Having immigrated here himself, he says heading CAP UCLA “is an important and honorable position to hold, and I’m super thrilled of the potential to have my lived experience speak to the kinds of programs that will happen. I’m excited to think about it.”

SUSAN MILLER KOTSES, the newest member of the new-arts-leaders club, begins her position as executive director of the Los Angeles Children’s Chorus in February. She served as the Pacific Symphony’s vice president of education and community engagement in Irvine since 2015. Kotses is also a longtime professional singer and voice teacher, and a cantorial soloist at a temple in Laguna Woods.

“When I applied for the position,” Kotses says, “the job posting stated that the vision was of an organization that truly represented all of Los Angeles,” with a new partnership soon to be announced.

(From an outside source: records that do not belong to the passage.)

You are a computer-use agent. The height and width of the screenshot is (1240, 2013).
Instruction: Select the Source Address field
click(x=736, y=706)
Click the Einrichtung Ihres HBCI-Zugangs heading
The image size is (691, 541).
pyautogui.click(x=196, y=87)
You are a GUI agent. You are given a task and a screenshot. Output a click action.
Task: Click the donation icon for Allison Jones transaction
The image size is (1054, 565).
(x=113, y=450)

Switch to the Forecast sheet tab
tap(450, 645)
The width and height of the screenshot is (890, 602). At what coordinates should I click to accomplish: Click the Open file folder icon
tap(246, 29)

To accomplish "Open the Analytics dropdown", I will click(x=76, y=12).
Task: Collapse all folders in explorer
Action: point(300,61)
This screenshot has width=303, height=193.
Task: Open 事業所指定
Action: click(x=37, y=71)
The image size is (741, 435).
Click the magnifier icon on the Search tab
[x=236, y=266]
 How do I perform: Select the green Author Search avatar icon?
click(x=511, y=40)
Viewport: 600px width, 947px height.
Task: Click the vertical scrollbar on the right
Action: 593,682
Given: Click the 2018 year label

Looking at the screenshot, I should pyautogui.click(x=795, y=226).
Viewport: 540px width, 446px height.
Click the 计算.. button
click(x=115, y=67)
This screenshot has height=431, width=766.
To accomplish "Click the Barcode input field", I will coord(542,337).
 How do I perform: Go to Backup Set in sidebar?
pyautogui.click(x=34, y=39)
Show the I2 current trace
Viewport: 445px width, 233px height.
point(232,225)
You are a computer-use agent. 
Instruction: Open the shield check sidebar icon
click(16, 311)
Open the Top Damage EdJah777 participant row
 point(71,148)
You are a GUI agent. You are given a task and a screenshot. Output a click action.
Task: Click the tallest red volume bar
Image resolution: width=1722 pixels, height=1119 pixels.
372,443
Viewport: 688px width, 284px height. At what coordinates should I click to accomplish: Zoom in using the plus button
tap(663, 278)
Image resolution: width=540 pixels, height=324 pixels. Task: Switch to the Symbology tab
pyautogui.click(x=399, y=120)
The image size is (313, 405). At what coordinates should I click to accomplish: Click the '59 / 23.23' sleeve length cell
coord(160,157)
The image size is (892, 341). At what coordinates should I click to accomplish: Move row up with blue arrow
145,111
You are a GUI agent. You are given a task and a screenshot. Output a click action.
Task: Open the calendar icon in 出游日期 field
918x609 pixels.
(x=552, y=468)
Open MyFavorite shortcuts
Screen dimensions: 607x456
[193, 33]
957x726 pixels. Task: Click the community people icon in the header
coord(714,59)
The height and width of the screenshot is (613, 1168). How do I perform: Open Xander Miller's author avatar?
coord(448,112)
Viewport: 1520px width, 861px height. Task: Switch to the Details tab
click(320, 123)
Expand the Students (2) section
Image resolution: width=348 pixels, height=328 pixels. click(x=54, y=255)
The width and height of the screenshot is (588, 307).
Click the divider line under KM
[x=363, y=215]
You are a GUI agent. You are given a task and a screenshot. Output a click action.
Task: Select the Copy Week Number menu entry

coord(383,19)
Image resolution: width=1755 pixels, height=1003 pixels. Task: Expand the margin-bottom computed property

“Building partnerships has been central to the work I do,” Kotses says. “Engagement with community partners has been central, too—engagement being a two-way process. We each bring something to the table. It’s a real exchange of ideas: Let’s build something together, a true co-creation.”

To represent diverse L.A., Kotses plans to continue what has worked so well previously: establishing collaborations with organizations that have various cultural traditions and/or leadership of color.

“It’s my honor and my privilege to have that opportunity to learn and grow from these partnerships,” she says. “Connecting with geographically, socioeconomically, ethnically and racially diverse communities is the way forward.”